[Saved entries]
--- START ---

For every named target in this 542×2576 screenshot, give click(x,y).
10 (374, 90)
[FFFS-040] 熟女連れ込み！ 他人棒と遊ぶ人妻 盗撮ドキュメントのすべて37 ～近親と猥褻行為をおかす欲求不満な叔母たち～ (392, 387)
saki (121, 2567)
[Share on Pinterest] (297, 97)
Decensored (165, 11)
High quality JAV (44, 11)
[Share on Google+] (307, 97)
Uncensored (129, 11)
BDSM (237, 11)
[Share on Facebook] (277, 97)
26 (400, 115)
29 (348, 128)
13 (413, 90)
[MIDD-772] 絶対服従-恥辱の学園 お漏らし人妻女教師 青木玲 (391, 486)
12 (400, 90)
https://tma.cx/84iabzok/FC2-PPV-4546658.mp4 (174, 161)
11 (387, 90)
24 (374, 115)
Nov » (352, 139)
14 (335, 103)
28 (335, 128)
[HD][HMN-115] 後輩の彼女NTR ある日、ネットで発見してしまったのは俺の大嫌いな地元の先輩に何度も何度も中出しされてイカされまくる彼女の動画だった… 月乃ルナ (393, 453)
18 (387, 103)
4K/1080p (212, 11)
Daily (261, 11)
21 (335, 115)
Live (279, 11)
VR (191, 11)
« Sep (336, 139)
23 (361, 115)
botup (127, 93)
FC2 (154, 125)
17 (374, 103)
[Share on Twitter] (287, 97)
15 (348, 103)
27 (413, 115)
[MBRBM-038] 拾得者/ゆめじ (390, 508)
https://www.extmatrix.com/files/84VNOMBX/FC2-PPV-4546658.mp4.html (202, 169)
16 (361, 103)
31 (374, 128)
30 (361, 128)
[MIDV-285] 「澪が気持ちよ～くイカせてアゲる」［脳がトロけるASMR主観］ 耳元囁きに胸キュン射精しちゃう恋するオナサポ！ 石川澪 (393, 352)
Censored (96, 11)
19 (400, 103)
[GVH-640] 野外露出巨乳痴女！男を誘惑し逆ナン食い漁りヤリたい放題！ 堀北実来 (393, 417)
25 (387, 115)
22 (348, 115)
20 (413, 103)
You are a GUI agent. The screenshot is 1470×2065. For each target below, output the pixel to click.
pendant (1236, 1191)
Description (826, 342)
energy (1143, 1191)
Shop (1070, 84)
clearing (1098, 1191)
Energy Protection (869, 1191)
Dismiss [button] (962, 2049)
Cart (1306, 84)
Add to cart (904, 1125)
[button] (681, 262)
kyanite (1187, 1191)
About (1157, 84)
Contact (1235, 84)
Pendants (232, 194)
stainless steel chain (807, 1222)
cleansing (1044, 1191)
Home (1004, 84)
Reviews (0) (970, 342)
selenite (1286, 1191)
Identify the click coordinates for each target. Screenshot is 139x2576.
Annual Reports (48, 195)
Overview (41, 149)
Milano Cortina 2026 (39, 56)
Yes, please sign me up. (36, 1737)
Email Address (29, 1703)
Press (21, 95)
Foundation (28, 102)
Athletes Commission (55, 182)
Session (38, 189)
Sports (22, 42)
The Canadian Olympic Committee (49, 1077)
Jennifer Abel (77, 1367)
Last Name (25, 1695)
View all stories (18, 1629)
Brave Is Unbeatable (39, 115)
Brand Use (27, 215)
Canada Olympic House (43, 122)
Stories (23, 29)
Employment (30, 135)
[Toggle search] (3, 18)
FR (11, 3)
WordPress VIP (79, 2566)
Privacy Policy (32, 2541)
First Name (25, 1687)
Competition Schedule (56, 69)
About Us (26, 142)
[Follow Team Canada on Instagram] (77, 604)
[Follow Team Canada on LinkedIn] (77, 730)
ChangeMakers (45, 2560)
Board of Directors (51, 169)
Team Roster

--- END ---

Work instructions |
Generate an exact reproduction of all entries.

Reply to the exercise |
For every named target in this 542×2576 screenshot, give click(x,y).
10 (374, 90)
[FFFS-040] 熟女連れ込み！ 他人棒と遊ぶ人妻 盗撮ドキュメントのすべて37 ～近親と猥褻行為をおかす欲求不満な叔母たち～ (392, 387)
saki (121, 2567)
[Share on Pinterest] (297, 97)
Decensored (165, 11)
High quality JAV (44, 11)
[Share on Google+] (307, 97)
Uncensored (129, 11)
BDSM (237, 11)
[Share on Facebook] (277, 97)
26 (400, 115)
29 (348, 128)
13 (413, 90)
[MIDD-772] 絶対服従-恥辱の学園 お漏らし人妻女教師 青木玲 (391, 486)
12 (400, 90)
https://tma.cx/84iabzok/FC2-PPV-4546658.mp4 (174, 161)
11 (387, 90)
24 (374, 115)
Nov » (352, 139)
14 (335, 103)
28 (335, 128)
[HD][HMN-115] 後輩の彼女NTR ある日、ネットで発見してしまったのは俺の大嫌いな地元の先輩に何度も何度も中出しされてイカされまくる彼女の動画だった… 月乃ルナ (393, 453)
18 (387, 103)
4K/1080p (212, 11)
Daily (261, 11)
21 (335, 115)
Live (279, 11)
VR (191, 11)
« Sep (336, 139)
23 (361, 115)
botup (127, 93)
FC2 (154, 125)
17 (374, 103)
[Share on Twitter] (287, 97)
15 (348, 103)
27 (413, 115)
[MBRBM-038] 拾得者/ゆめじ (390, 508)
https://www.extmatrix.com/files/84VNOMBX/FC2-PPV-4546658.mp4.html (202, 169)
16 (361, 103)
31 (374, 128)
30 (361, 128)
[MIDV-285] 「澪が気持ちよ～くイカせてアゲる」［脳がトロけるASMR主観］ 耳元囁きに胸キュン射精しちゃう恋するオナサポ！ 石川澪 (393, 352)
Censored (96, 11)
19 (400, 103)
[GVH-640] 野外露出巨乳痴女！男を誘惑し逆ナン食い漁りヤリたい放題！ 堀北実来 (393, 417)
25 (387, 115)
22 (348, 115)
20 (413, 103)
You are a GUI agent. The screenshot is 1470×2065. For each target below, output the pixel to click.
pendant (1236, 1191)
Description (826, 342)
energy (1143, 1191)
Shop (1070, 84)
clearing (1098, 1191)
Energy Protection (869, 1191)
Dismiss [button] (962, 2049)
Cart (1306, 84)
Add to cart (904, 1125)
[button] (681, 262)
kyanite (1187, 1191)
About (1157, 84)
Contact (1235, 84)
Pendants (232, 194)
stainless steel chain (807, 1222)
cleansing (1044, 1191)
Home (1004, 84)
Reviews (0) (970, 342)
selenite (1286, 1191)
Identify the click coordinates for each target. Screenshot is 139x2576.
Annual Reports (48, 195)
Overview (41, 149)
Milano Cortina 2026 (39, 56)
Yes, please sign me up. (36, 1737)
Email Address (29, 1703)
Press (21, 95)
Foundation (28, 102)
Athletes Commission (55, 182)
Session (38, 189)
Sports (22, 42)
The Canadian Olympic Committee (49, 1077)
Jennifer Abel (77, 1367)
Last Name (25, 1695)
View all stories (18, 1629)
Brave Is Unbeatable (39, 115)
Brand Use (27, 215)
Canada Olympic House (43, 122)
Stories (23, 29)
Employment (30, 135)
[Toggle search] (3, 18)
FR (11, 3)
WordPress VIP (79, 2566)
Privacy Policy (32, 2541)
First Name (25, 1687)
Competition Schedule (56, 69)
About Us (26, 142)
[Follow Team Canada on Instagram] (77, 604)
[Follow Team Canada on LinkedIn] (77, 730)
ChangeMakers (45, 2560)
Board of Directors (51, 169)
Team Roster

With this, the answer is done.